A few months ago, I had a chance to visit the headquarters of a business here in Calgary called DIRTT. I didn't really know what DIRTT was all about before I visited - I was tagging along with some colleagues who were interested in getting some student internships set up there. In a warehouse in an industrial district, I was not expecting what greeted me when I pushed open the door. The metal door gave way to a living wall, an open office, and... dogs. Lots of dogs! The reception desk was right beside the open office concept. The atmosphere was decidedly casual, with people sitting on yoga balls at their computers, others huddled together in an impromptu conversation, and a definite buzz of excited chatter. I only had a minute to take this all in before a man came over to us and introduced himself as a DIRTTbag.
The DIRTTbag took us on a tour of the facility, and back into a manufacturing area. I soon learned what DIRTT does - they have invented this engineering software called ICE that lets them precisely design pre-fab office interiors down to every single screw. The company was founded to solve a problem - the high levels of waste that are an accepted result of a construction site. The precision of the technology, as well as a mandate to use sustainable building materials, let DIRTT be a leader in environmentally-friendly manufacturing.
DIRTT is an acronym. It stands for Doing It Right This Time. A combination of technology, innovation, and a problem that needed solving created fertile ground for something new. After the tour of the manufacturing process, the DIRTTbag took us through the open offices (stopping to pet some of the employees dogs on the way) and into the on-site gourmet cafe for lunch. We talked over lunch about the company. It was clear that though the atmosphere was really informal and the employees clearly had a lot of fun at work, the company had high standards about their product and the service they provided. In other words, certain pieces of the workplace were super tight, while the things that didn't really matter were kept pretty loose. And actually, the things that you'd think wouldn't matter that much - a $2 chef-prepared lunch, dog races in the hallways, a place where EVERYONE dresses up for Halloween or Ugly Holiday Sweater Day - actually matter quite a lot. Because they are the things that make people feel like they are important and significant to the company. And because of this, the people care about the company right back.
What stood out most to me is that DIRTT was really putting thought to form. Often in business (and in education), we talk about our values as an abstract thing. Businesses say they put clients first, or care about the community.
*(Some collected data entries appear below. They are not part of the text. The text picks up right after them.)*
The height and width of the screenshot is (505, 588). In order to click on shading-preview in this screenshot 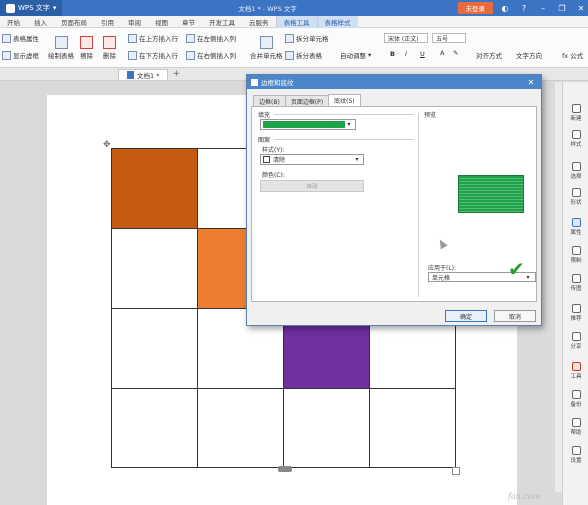, I will do `click(491, 194)`.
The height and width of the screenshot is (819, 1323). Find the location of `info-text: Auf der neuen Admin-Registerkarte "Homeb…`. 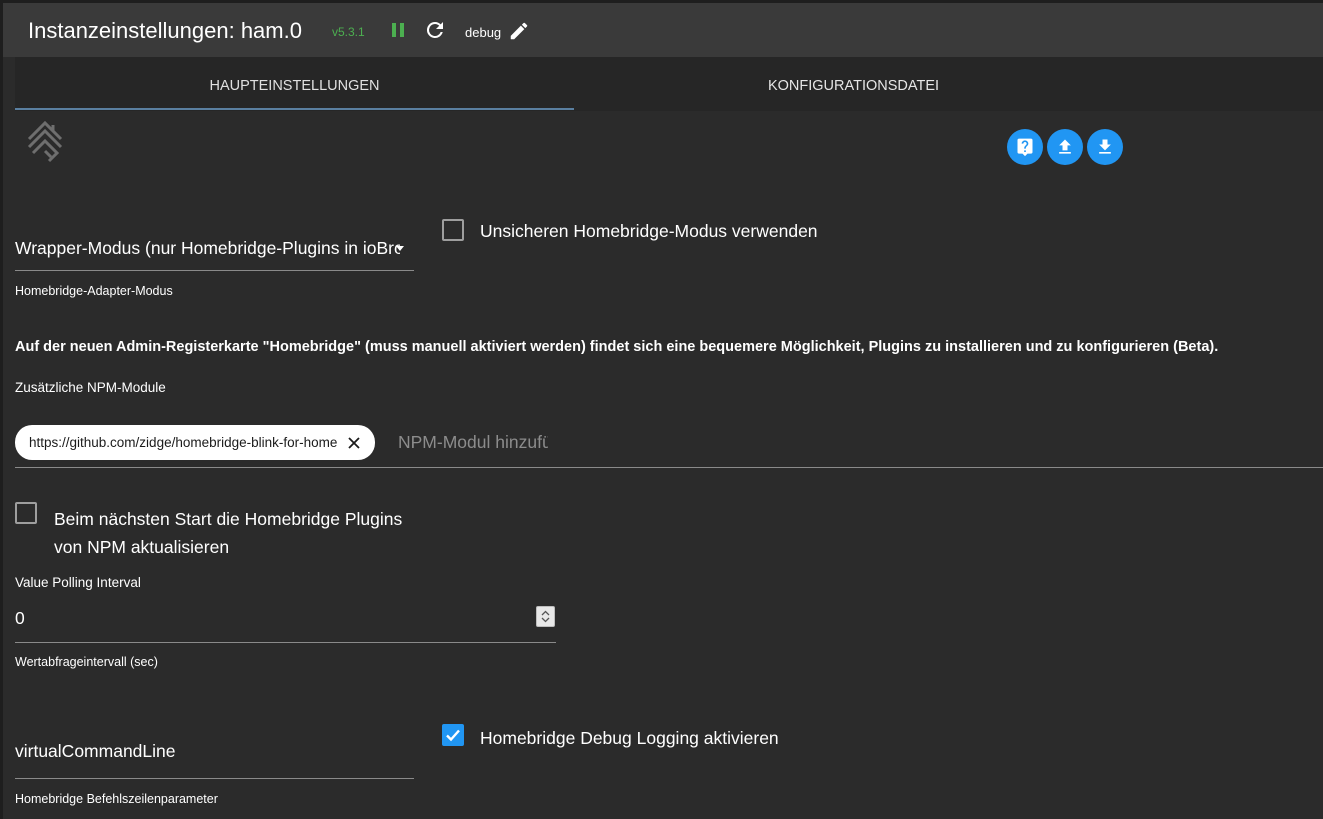

info-text: Auf der neuen Admin-Registerkarte "Homeb… is located at coordinates (617, 347).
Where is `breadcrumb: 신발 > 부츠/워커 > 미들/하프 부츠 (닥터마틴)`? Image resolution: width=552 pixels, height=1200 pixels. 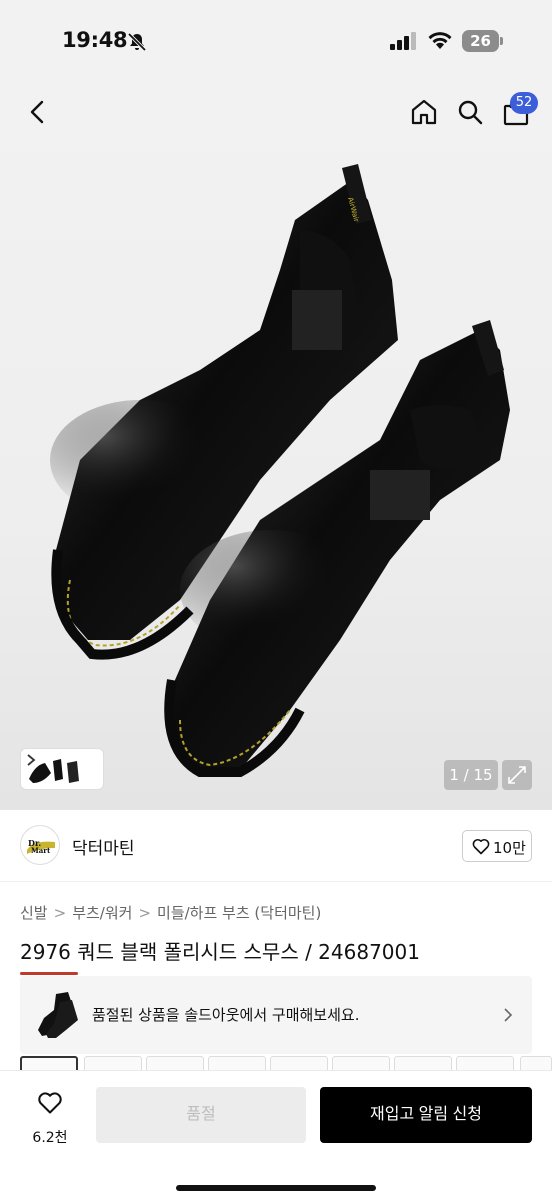
breadcrumb: 신발 > 부츠/워커 > 미들/하프 부츠 (닥터마틴) is located at coordinates (170, 912).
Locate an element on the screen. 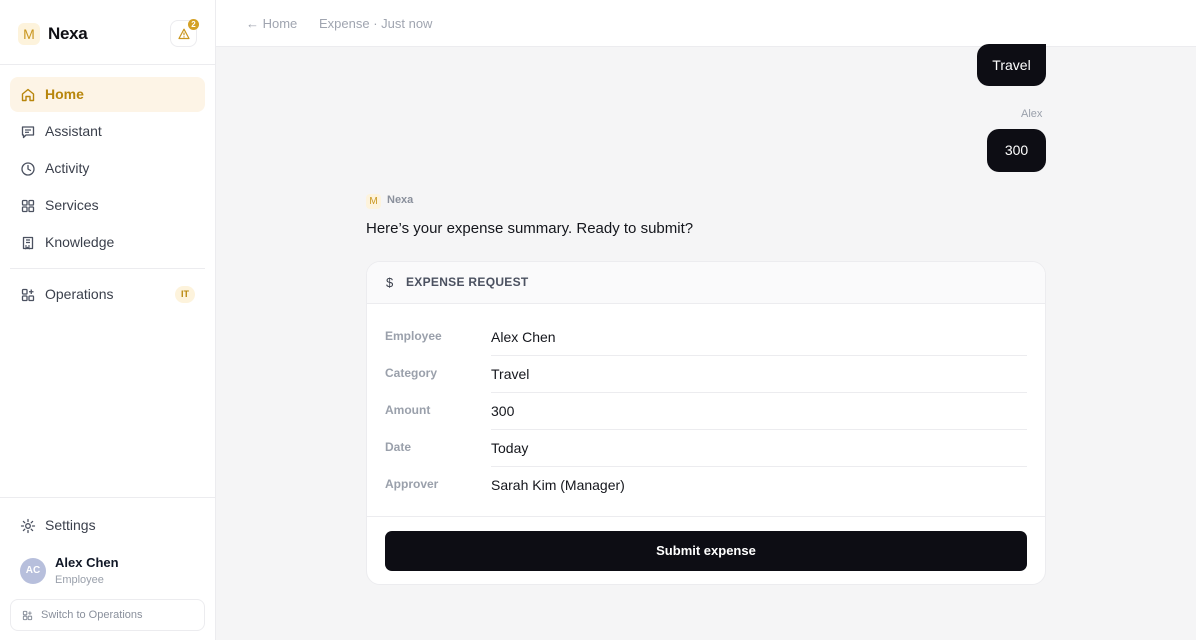 This screenshot has height=640, width=1196. settings-label: Settings is located at coordinates (70, 525).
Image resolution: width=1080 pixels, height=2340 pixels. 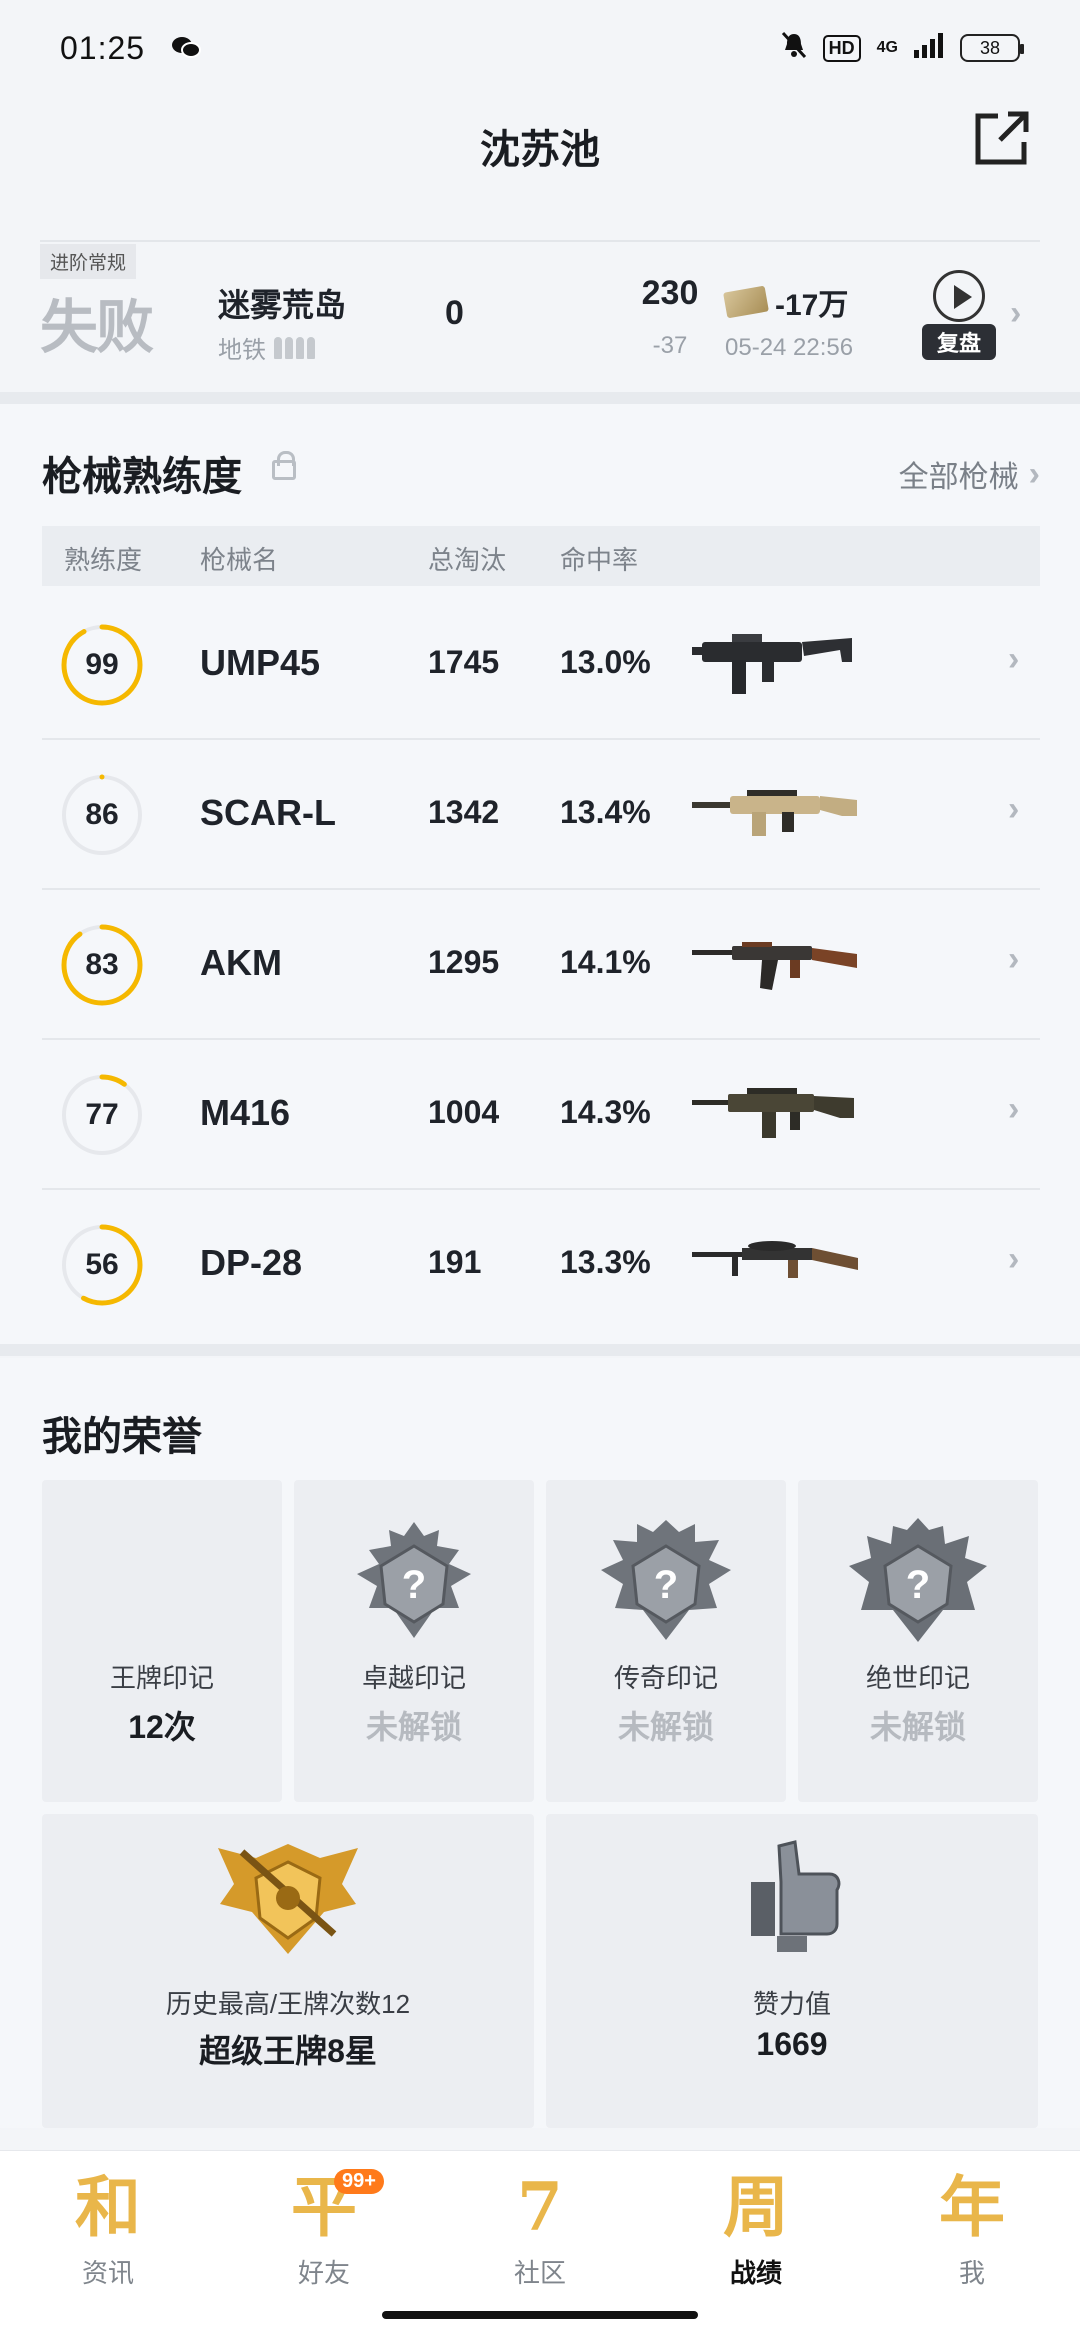 I want to click on status-bar: 01:25 HD 4G 38, so click(x=540, y=48).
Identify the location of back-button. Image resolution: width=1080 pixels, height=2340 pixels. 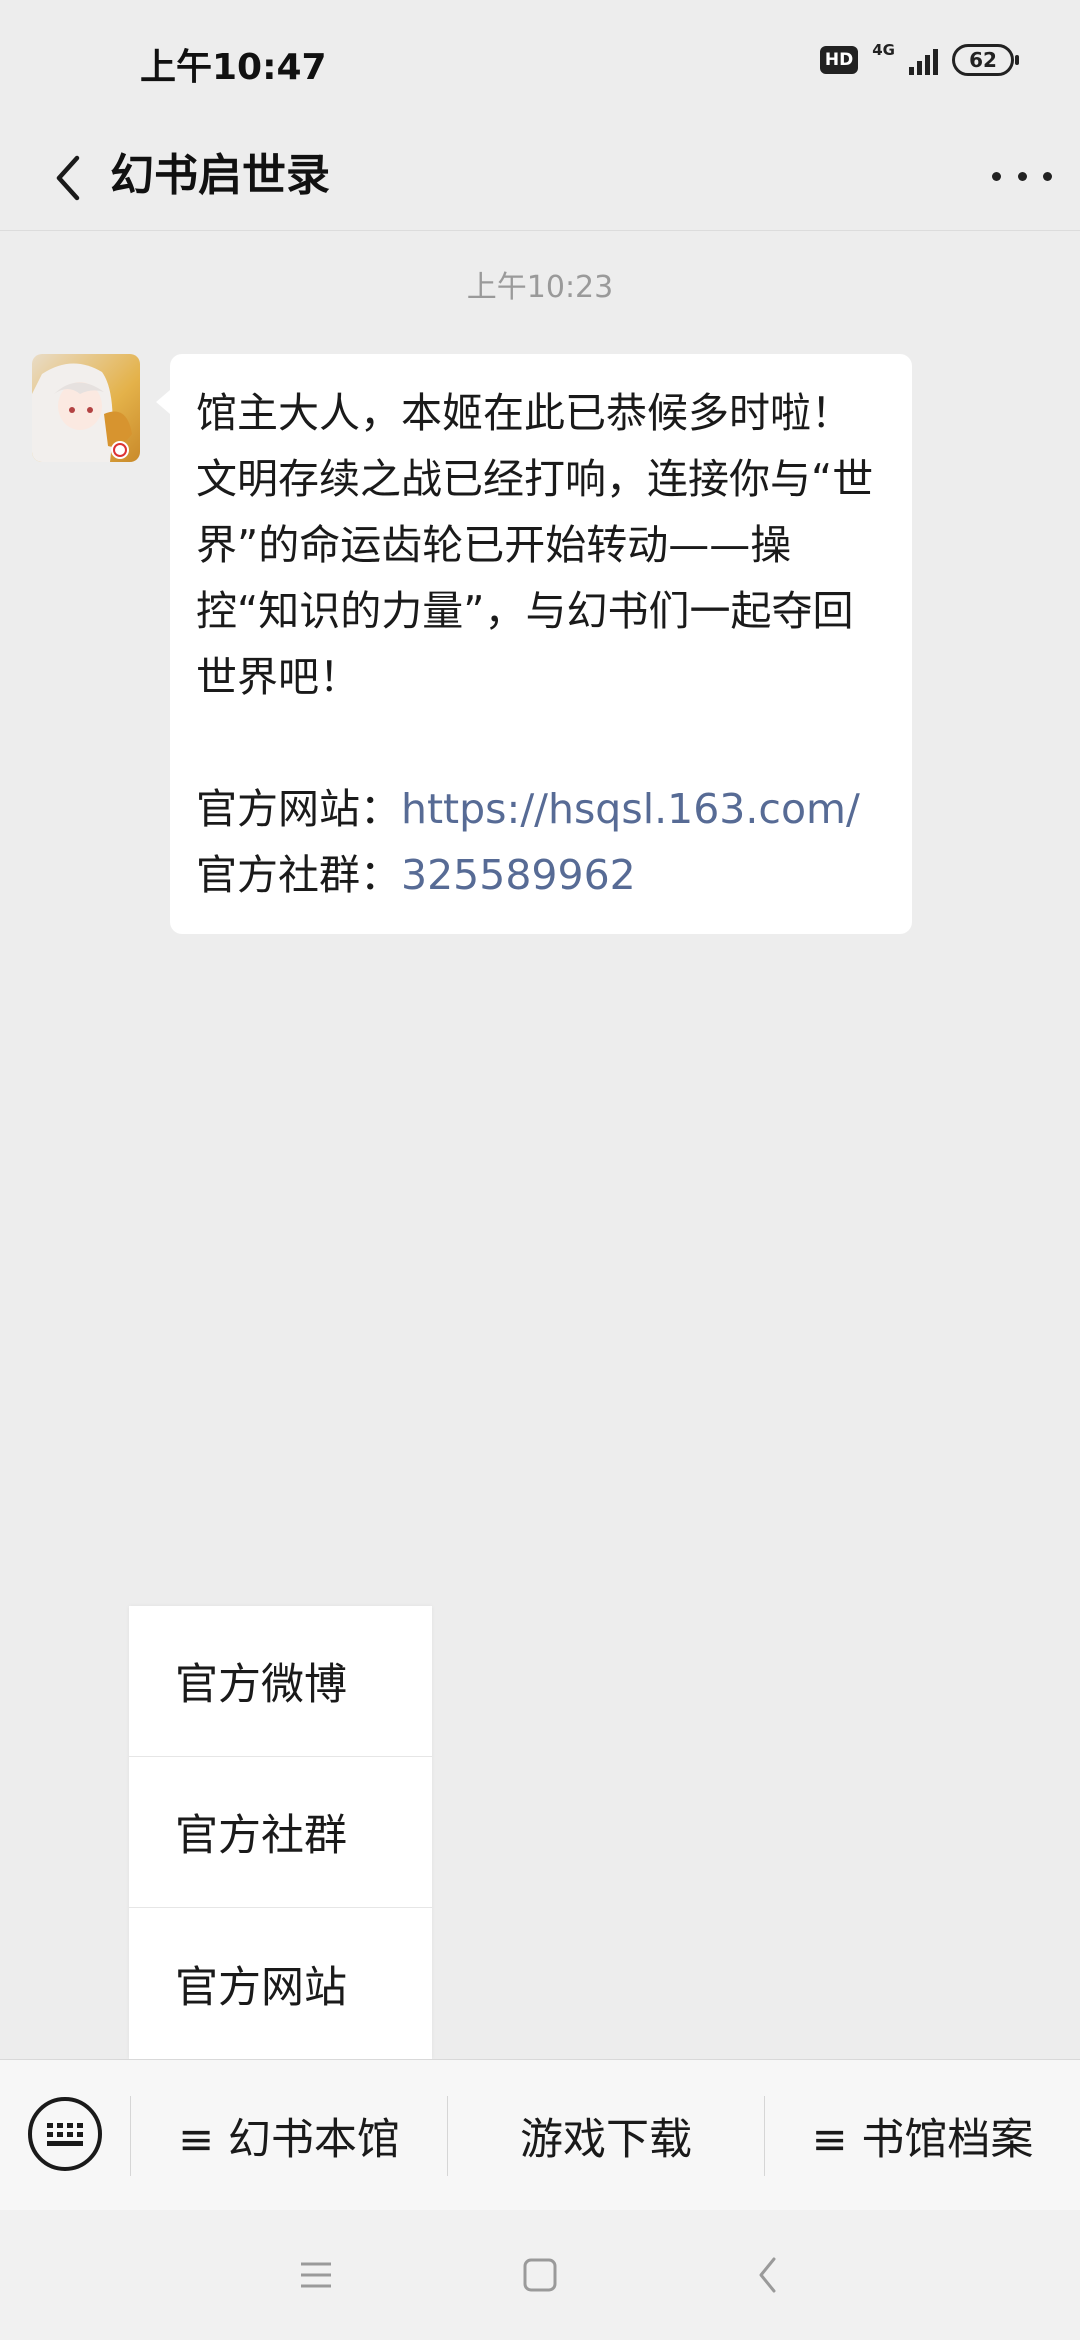
(68, 178).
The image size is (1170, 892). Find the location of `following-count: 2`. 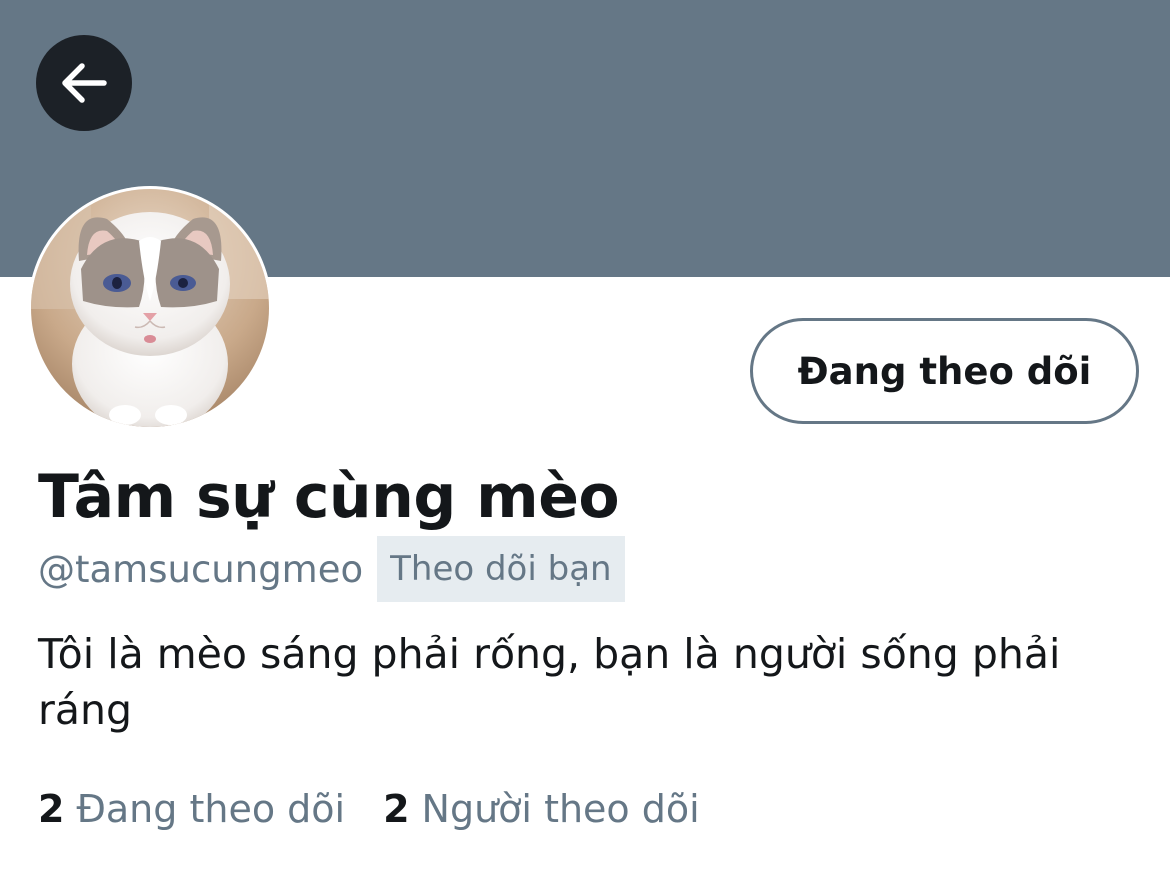

following-count: 2 is located at coordinates (52, 809).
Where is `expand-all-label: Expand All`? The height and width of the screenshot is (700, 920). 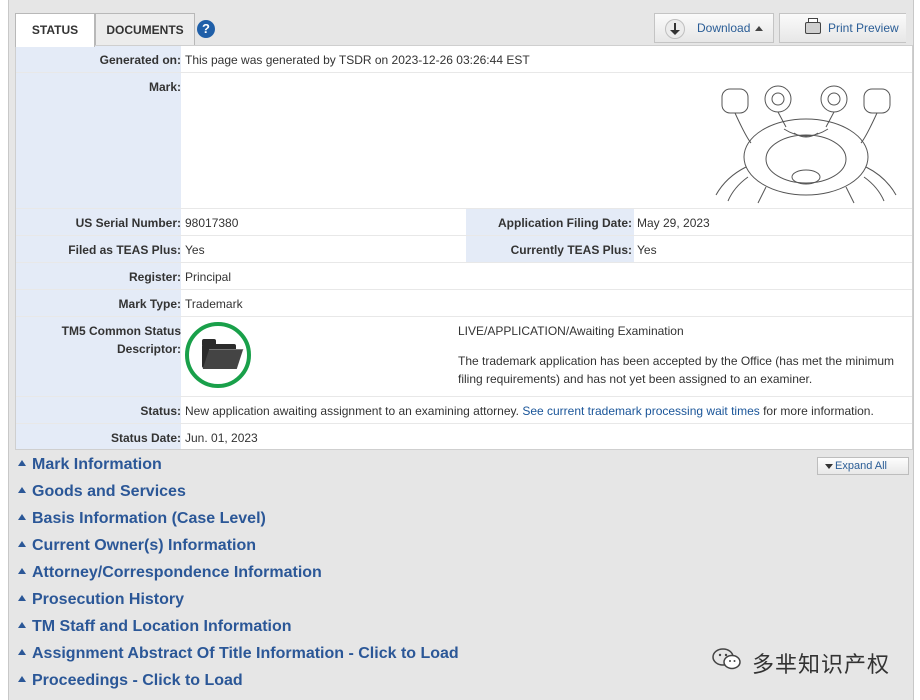
expand-all-label: Expand All is located at coordinates (861, 466).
But other than a bored "Good morning, what drink can I get started for you?" or sponsoring some kids' soccer team, not much of these spoken values translate into practice. DIRTT really does. The organization, structures, and even choices they make in terms of space SHOW their values of community, customer service, and environmental stewardship. There's a lot to be learned here about education, and especially about character education.